* Exercise directions: Copy all lines below containing "Ensino".

(Saved data entries)
------------------------
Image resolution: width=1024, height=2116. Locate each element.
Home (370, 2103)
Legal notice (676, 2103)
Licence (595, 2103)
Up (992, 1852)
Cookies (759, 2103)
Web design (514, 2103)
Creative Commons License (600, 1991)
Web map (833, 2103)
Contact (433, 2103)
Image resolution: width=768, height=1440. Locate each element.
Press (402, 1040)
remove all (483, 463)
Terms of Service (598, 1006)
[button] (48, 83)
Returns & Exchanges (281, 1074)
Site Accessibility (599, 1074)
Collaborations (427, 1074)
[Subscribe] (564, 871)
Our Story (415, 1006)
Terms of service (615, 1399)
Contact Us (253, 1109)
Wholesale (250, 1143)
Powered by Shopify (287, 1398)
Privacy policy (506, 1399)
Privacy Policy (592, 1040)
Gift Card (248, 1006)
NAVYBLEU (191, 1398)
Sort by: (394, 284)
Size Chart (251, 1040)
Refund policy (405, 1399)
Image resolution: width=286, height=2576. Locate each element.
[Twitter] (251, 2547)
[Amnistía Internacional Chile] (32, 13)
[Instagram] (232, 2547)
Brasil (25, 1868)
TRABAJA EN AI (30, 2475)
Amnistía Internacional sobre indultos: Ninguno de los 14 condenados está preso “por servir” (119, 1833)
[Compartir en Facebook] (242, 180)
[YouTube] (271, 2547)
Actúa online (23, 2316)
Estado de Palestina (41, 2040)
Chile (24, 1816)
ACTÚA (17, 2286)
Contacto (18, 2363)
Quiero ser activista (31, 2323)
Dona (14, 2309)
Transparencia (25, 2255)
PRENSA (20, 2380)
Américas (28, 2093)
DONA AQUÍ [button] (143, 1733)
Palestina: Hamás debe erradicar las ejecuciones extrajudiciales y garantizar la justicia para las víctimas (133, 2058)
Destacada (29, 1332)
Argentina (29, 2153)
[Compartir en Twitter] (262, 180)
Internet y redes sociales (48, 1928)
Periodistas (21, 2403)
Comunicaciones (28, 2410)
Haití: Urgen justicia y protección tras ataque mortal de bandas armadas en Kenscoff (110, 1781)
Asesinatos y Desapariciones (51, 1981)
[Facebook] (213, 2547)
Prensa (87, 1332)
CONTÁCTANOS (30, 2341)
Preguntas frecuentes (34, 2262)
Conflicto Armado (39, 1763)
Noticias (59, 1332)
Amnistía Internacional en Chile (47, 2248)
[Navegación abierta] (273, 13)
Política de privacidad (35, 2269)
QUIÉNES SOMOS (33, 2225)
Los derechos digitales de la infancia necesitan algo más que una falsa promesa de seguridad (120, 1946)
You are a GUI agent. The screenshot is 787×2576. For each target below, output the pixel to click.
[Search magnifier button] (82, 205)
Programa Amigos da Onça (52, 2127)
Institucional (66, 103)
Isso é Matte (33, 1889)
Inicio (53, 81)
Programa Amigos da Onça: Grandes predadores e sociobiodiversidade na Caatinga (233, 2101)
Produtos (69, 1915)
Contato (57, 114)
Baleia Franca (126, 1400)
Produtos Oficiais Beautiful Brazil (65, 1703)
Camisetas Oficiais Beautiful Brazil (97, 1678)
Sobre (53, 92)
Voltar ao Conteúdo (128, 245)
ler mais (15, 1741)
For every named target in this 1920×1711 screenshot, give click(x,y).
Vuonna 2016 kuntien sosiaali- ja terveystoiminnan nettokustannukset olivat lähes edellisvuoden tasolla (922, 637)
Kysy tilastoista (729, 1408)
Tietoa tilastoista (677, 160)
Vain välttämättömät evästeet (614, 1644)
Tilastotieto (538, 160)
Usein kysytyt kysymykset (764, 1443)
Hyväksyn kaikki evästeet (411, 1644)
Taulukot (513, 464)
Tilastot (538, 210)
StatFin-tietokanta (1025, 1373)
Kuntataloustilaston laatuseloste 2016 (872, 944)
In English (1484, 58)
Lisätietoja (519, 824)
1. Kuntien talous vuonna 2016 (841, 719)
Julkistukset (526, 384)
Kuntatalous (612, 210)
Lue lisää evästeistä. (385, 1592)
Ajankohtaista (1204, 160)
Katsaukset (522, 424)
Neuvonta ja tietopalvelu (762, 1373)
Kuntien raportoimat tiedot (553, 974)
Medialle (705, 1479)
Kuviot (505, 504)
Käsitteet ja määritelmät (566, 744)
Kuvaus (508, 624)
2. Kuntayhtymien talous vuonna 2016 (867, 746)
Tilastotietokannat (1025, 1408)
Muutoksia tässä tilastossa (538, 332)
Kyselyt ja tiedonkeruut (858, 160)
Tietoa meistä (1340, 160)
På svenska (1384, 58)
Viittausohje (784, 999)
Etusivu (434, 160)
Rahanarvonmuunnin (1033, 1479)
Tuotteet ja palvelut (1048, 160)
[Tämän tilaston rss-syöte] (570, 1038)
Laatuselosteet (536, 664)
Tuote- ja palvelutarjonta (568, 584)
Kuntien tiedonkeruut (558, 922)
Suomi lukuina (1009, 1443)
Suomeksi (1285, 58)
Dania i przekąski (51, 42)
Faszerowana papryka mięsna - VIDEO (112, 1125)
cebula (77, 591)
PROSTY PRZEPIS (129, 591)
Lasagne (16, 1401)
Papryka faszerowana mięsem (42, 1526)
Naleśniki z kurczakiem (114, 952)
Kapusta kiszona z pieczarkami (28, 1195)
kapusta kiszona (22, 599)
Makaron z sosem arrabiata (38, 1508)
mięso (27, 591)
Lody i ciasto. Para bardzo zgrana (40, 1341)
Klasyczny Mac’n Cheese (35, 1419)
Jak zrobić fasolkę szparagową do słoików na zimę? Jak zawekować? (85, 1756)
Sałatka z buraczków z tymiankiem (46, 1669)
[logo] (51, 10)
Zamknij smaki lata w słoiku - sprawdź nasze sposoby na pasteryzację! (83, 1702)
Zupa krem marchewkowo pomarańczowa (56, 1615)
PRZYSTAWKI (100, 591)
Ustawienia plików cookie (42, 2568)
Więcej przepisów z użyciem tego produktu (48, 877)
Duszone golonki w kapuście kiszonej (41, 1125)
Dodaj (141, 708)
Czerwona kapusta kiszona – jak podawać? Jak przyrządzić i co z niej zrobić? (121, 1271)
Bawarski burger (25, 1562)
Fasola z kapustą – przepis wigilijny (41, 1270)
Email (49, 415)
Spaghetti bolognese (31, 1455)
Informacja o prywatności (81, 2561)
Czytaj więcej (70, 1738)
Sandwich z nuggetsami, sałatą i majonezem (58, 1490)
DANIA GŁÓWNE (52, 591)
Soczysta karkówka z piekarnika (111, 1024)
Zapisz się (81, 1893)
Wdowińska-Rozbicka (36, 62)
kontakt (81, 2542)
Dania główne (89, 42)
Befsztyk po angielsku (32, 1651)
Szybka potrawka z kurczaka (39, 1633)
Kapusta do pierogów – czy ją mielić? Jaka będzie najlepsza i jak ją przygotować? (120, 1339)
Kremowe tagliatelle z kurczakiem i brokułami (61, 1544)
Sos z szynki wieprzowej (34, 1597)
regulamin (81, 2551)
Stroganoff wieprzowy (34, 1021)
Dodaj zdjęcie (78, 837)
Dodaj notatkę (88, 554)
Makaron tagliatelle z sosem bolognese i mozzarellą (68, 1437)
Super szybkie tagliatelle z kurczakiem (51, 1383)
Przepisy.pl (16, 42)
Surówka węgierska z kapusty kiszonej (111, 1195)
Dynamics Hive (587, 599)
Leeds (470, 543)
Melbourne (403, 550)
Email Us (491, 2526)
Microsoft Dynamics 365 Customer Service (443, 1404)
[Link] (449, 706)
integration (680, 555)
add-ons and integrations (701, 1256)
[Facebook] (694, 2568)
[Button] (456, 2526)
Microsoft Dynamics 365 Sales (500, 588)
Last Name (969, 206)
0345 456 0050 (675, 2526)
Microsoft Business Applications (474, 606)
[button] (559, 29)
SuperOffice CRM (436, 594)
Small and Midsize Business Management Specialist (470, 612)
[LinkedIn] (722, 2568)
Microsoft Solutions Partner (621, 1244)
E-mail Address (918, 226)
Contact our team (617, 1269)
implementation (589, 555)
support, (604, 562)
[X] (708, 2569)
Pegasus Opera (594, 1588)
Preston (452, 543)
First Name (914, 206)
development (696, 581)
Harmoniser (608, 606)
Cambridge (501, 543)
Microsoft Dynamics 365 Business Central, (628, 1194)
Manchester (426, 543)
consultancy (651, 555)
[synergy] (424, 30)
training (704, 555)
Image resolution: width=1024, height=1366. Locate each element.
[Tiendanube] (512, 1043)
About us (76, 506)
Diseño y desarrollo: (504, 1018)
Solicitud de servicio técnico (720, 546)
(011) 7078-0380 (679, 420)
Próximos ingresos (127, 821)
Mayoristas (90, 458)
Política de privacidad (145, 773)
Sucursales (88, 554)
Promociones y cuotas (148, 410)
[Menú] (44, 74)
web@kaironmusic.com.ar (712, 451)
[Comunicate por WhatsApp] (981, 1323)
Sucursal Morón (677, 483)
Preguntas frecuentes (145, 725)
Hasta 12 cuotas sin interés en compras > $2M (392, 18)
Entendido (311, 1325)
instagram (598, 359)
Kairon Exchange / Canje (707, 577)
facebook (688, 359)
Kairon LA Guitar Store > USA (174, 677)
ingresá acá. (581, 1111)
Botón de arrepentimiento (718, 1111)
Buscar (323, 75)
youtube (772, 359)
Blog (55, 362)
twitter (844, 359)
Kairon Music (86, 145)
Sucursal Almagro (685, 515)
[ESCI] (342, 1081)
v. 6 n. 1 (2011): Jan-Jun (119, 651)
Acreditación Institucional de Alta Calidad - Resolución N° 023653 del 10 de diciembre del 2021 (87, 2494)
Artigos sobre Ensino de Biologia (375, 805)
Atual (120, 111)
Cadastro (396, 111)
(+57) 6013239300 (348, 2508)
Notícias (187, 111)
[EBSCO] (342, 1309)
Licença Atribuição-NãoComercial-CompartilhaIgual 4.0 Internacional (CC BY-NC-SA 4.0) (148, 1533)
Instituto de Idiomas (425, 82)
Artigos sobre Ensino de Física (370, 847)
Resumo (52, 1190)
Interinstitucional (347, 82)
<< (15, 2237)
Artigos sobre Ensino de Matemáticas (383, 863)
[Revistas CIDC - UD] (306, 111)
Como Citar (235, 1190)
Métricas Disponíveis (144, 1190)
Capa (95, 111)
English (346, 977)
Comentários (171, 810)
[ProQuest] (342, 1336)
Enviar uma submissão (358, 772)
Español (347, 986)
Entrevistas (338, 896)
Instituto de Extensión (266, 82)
------------------------
* Exercise response:
Artigos sobre Ensino de Biologia (375, 805)
Artigos sobre Ensino de Física (370, 847)
Artigos sobre Ensino de Matemáticas (383, 863)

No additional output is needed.